**Prompt**
Beneath this instruction is a listing. Transcribe from it only the stretch from the line with "Task: Open the OFK Drietoma team name link" through the line with "Task: Expand the Learn dropdown menu", both end lines included, exactly as written.

**Data records**
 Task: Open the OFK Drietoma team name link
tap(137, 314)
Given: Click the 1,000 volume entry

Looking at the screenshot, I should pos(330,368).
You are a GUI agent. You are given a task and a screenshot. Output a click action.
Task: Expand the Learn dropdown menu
---
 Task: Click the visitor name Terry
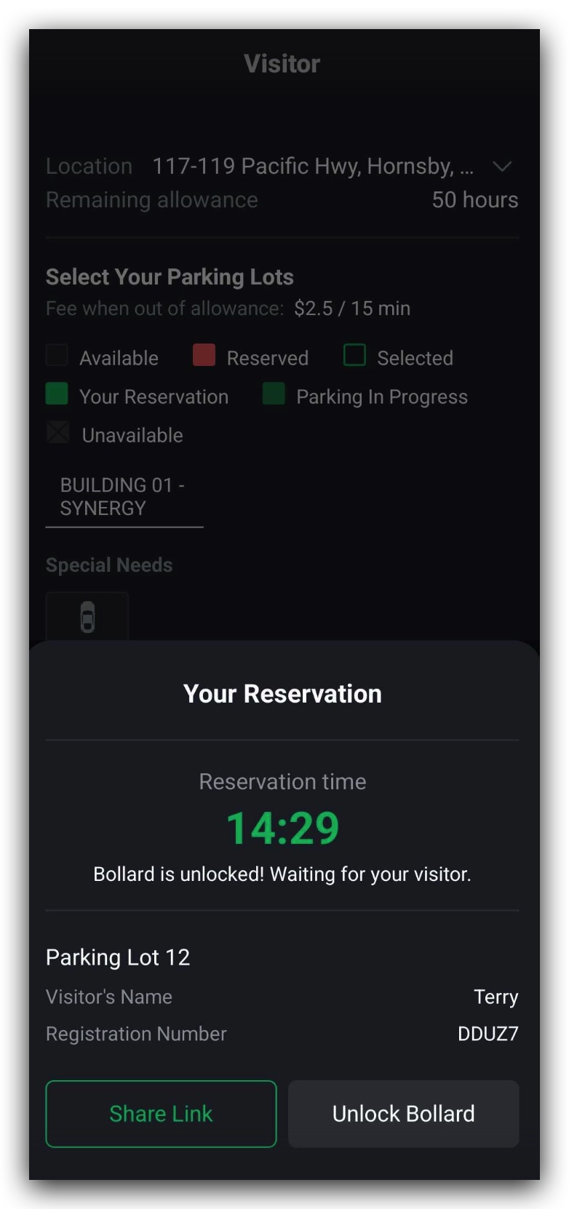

**Response box**
 Task: Open the OFK Drietoma team name link
tap(137, 314)
Given: Click the 1,000 volume entry

Looking at the screenshot, I should pos(330,368).
You are a GUI agent. You are given a task and a screenshot. Output a click action.
Task: Expand the Learn dropdown menu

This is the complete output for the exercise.